For the study we have to analyze performance difference between the CPU and GPU. My problem is that i have a .cu file with only cpp code and a .cpp file with exactly the same code. But there is a performance difference that the .cu file run 3 times faster than the .cpp file. The .cu file will compiled by the NVCC compiler but the NVCC compiler will only compile cuda code, and there is no cuda code, so it will be compiled by the host cpp compiler. And thats my Problem. I dont unterstand the performance difference.
#include <iostream>
#include <conio.h>
#include <ctime>
#include <cuda.h>
#include <cuda_runtime.h> // Stops underlining of __global__
#include <device_launch_parameters.h> // Stops underlining of threadIdx etc.
using namespace std;
void FindClosestCPU(float3* points, int* indices, int count) {
// Base case, if there's 1 point don't do anything
if(count <= 1) return;
// Loop through every point
for(int curPoint = 0; curPoint < count; curPoint++) {
// This variable is nearest so far, set it to float.max
float distToClosest = 3.40282e38f;
// See how far it is from every other point
for(int i = 0; i < count; i++) {
// Don't check distance to itself
if(i == curPoint) continue;
float dist = sqrt((points[curPoint].x - points[i].x) *
(points[curPoint].x - points[i].x) +
(points[curPoint].y - points[i].y) *
(points[curPoint].y - points[i].y) +
(points[curPoint].z - points[i].z) *
(points[curPoint].z - points[i].z));
if(dist < distToClosest) {
distToClosest = dist;
indices[curPoint] = i;
}
}
}
}
int main()
{
// Number of points
const int count = 10000;
// Arrays of points
int *indexOfClosest = new int[count];
float3 *points = new float3[count];
// Create a list of random points
for(int i = 0; i < count; i++)
{
points[i].x = (float)((rand()%10000) - 5000);
points[i].y = (float)((rand()%10000) - 5000);
points[i].z = (float)((rand()%10000) - 5000);
}
// This variable is used to keep track of the fastest time so far
long fastest = 1000000;
// Run the algorithm 2 times
for(int q = 0; q < 2; q++)
{
long startTime = clock();
// Run the algorithm
FindClosestCPU(points, indexOfClosest, count);
long finishTime = clock();
cout<<"Run "<<q<<" took "<<(finishTime - startTime)<<" millis"<<endl;
// If that run was faster update the fastest time so far
if((finishTime - startTime) < fastest)
fastest = (finishTime - startTime);
}
// Print out the fastest time
cout<<"Fastest time: "<<fastest<<endl;
// Print the final results to screen
cout<<"Final results:"<<endl;
for(int i = 0; i < 10; i++)
cout<<i<<"."<<indexOfClosest[i]<<endl;
// Deallocate ram
delete[] indexOfClosest;
delete[] points;
_getch();
return 0;
}
The only difference between the two files, is that one is an .cu file and will be compiled by the NVCC and the other is a .cpp file and will be compiled normally by the cpp compiler.

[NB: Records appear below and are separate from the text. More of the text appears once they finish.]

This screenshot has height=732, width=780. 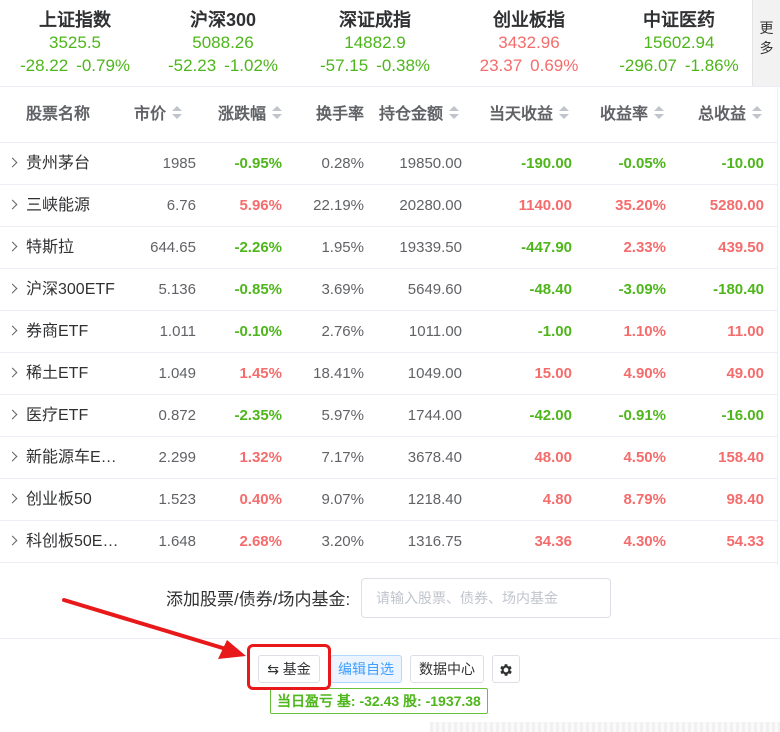 I want to click on cell-holding: 20280.00, so click(x=430, y=206).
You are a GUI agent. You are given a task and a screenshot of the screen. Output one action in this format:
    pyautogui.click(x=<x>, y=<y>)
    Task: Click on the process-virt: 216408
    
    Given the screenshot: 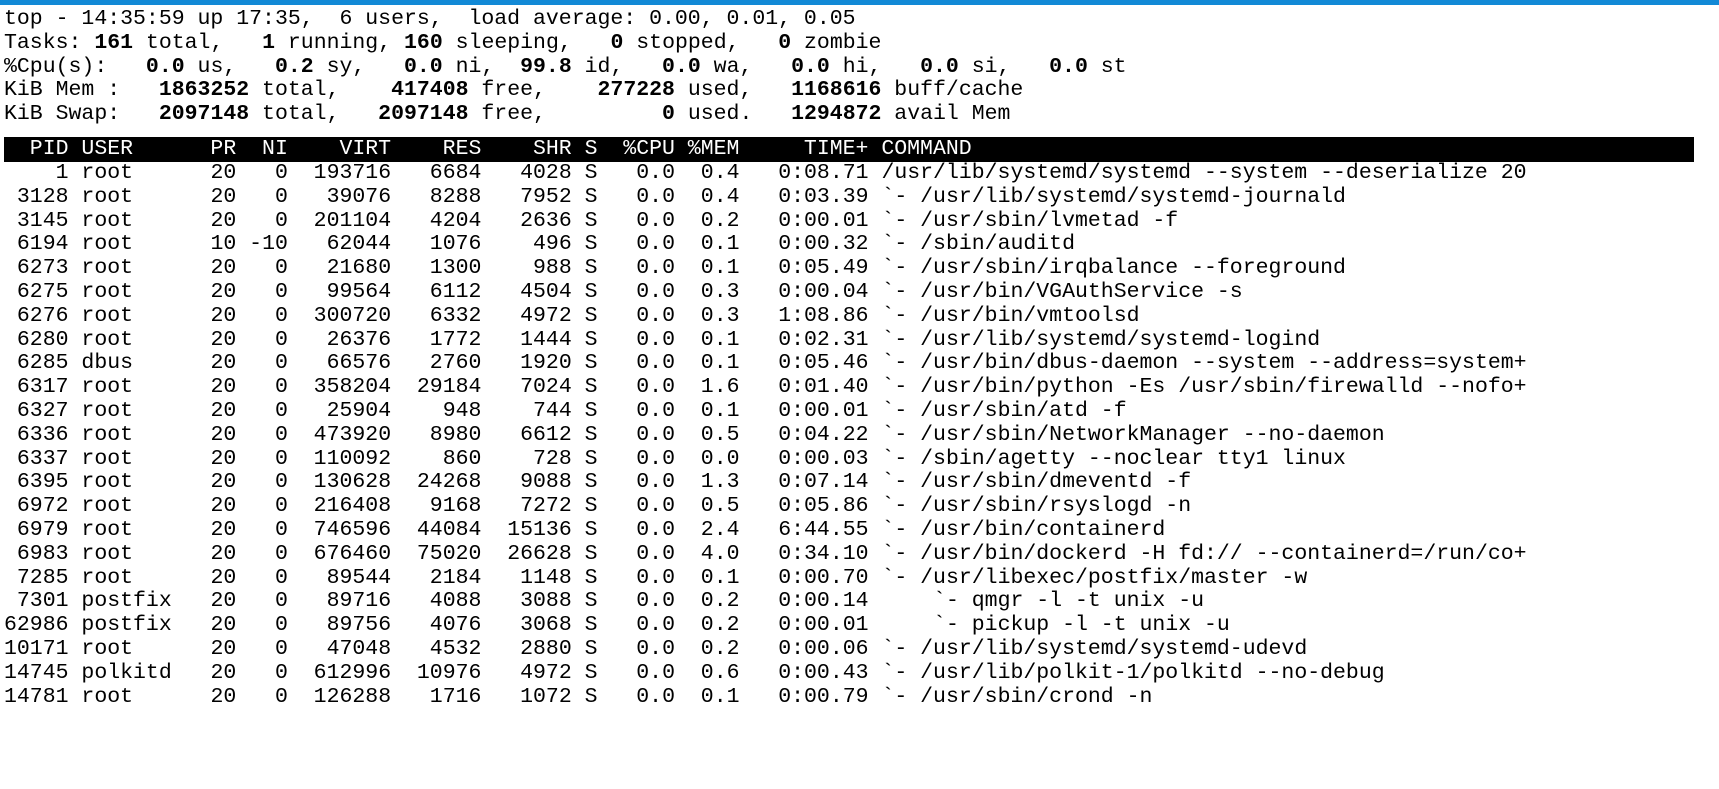 What is the action you would take?
    pyautogui.click(x=340, y=506)
    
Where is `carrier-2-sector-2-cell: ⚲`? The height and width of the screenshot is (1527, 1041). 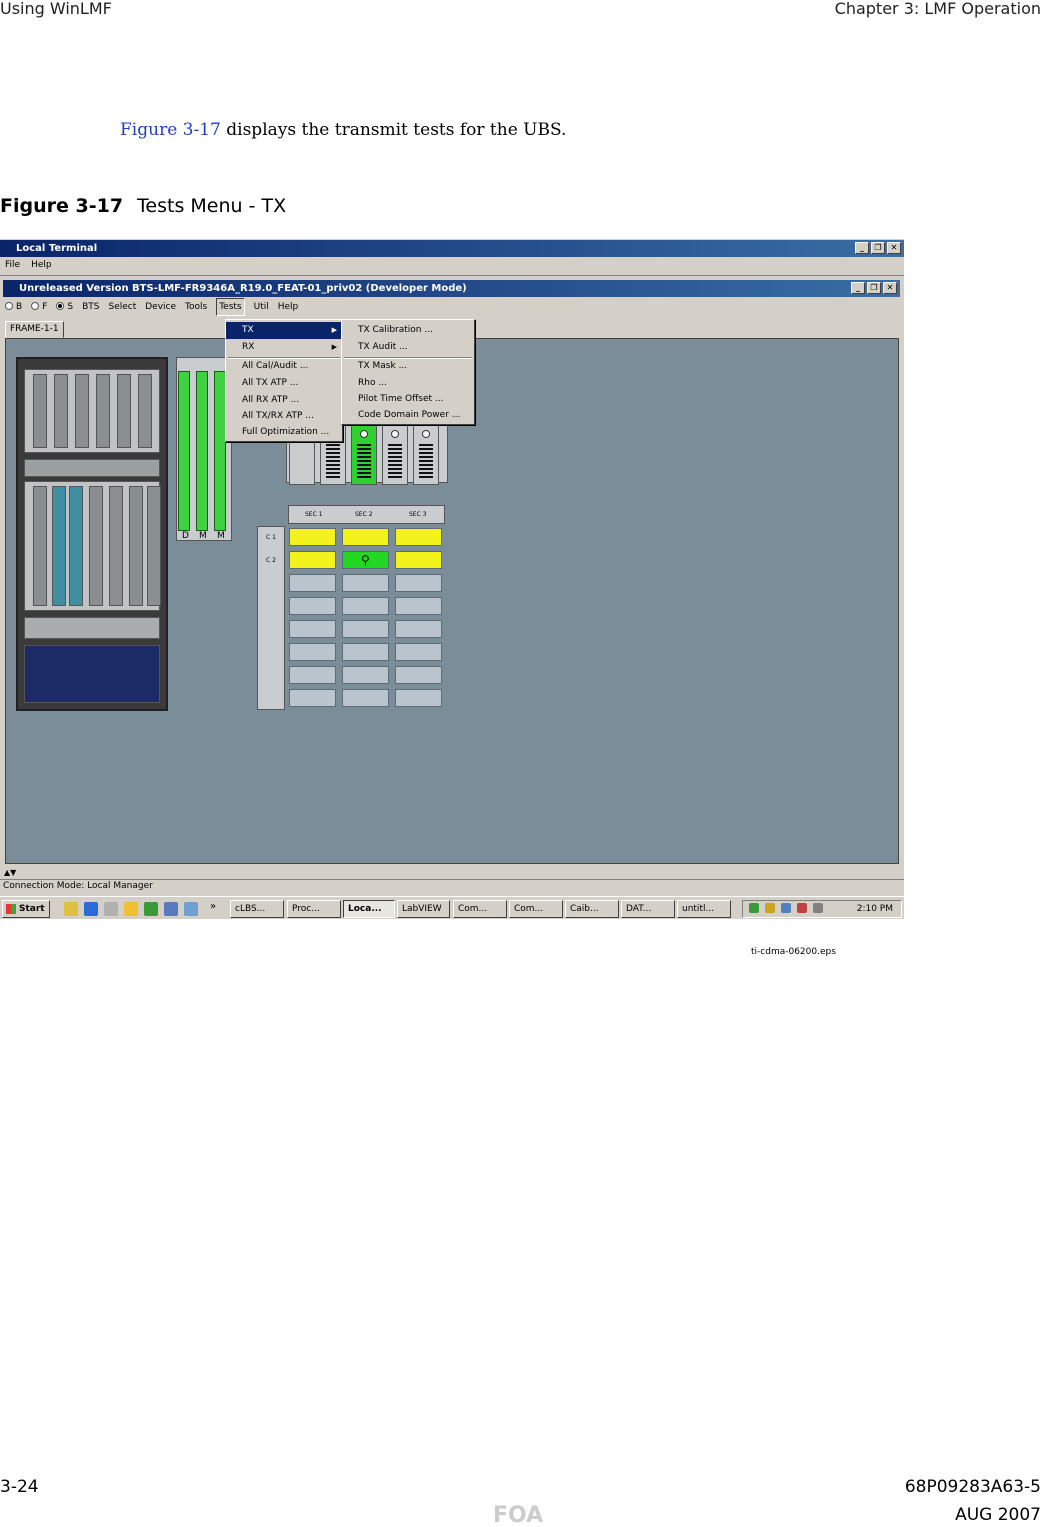
carrier-2-sector-2-cell: ⚲ is located at coordinates (366, 560).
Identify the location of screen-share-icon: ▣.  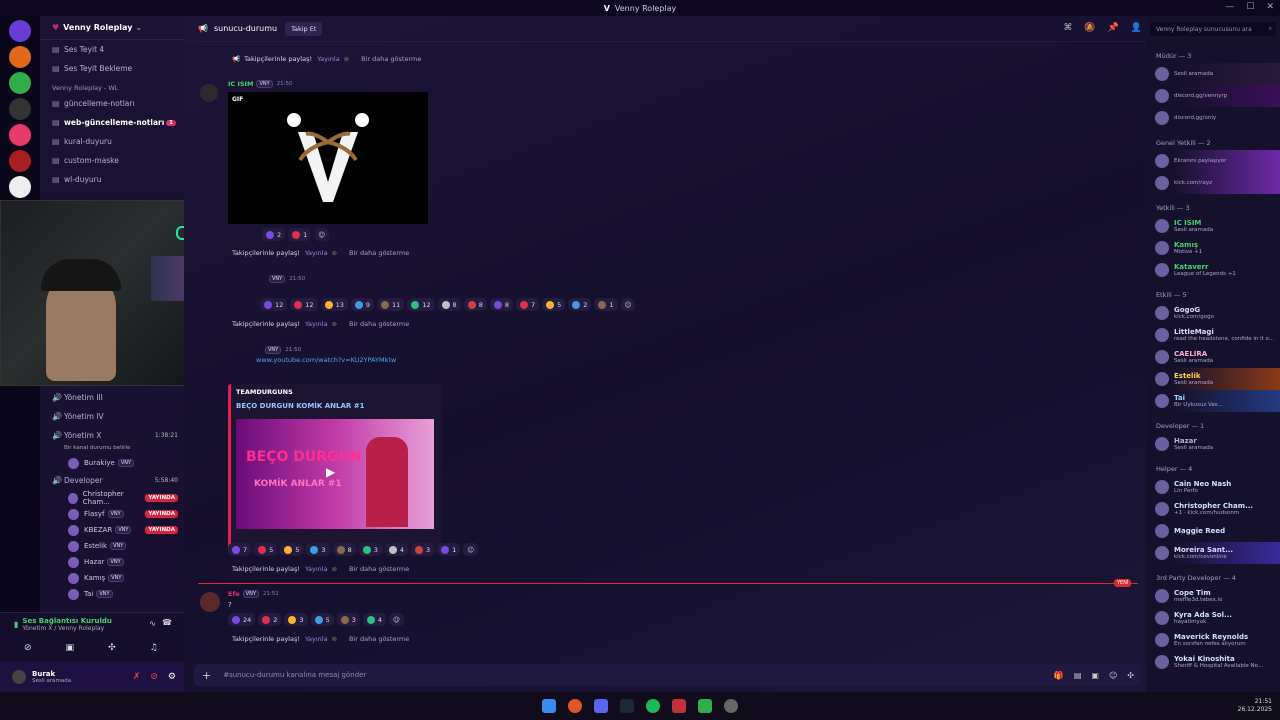
(70, 648).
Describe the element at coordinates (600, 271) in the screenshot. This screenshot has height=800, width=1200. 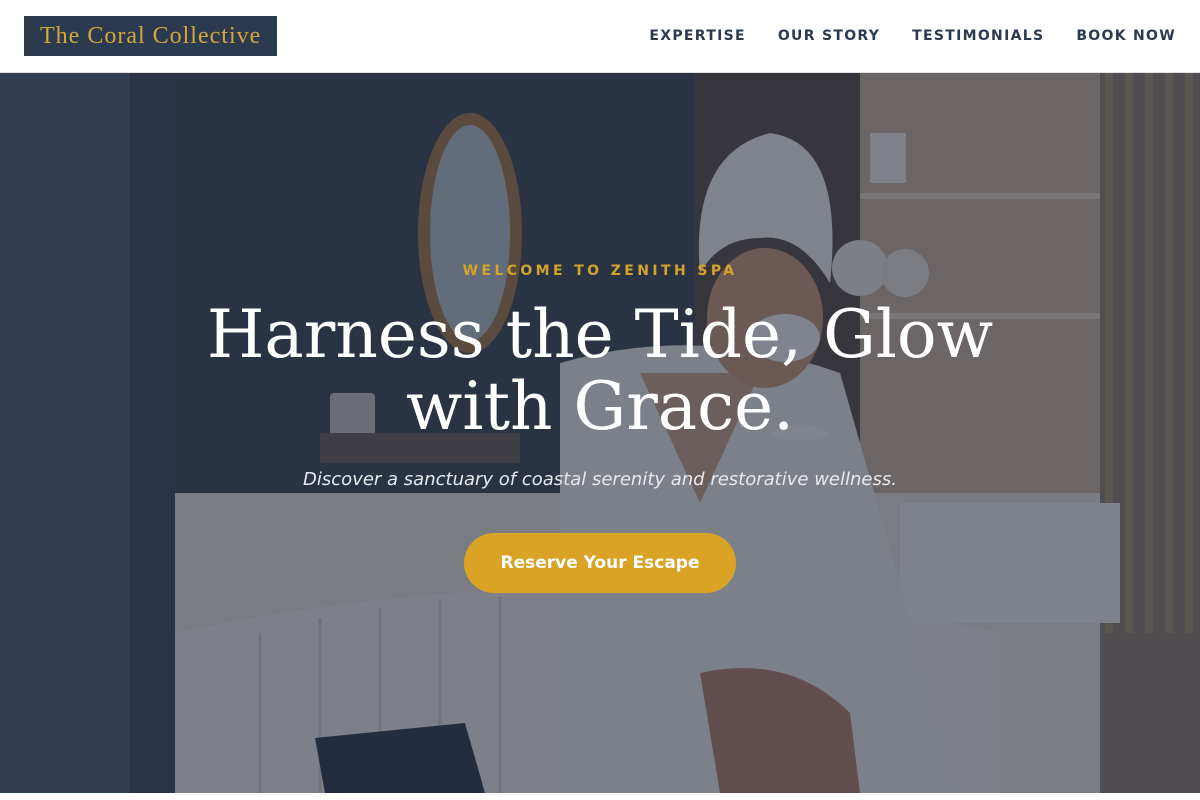
I see `hero-eyebrow: WELCOME TO ZENITH SPA` at that location.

well ,as such you are not using any cuda functions that need to run on the GPU, but you are using
float3
which is included as a part of the CUDA api and is not purely CPP, so when you change the extension to .cu, the code involvingfloat3
, will be compiled by NVCC, and as it might be different from the default cpp compiler, there are chances that a time difference may arise during execution.you might want to check this by passing a 'pure' cpp file with .cu extension to the NVCC and check the time difference, hopefully it will pass on the whole code to the default cpp compiler, and there would be no time difference when executing.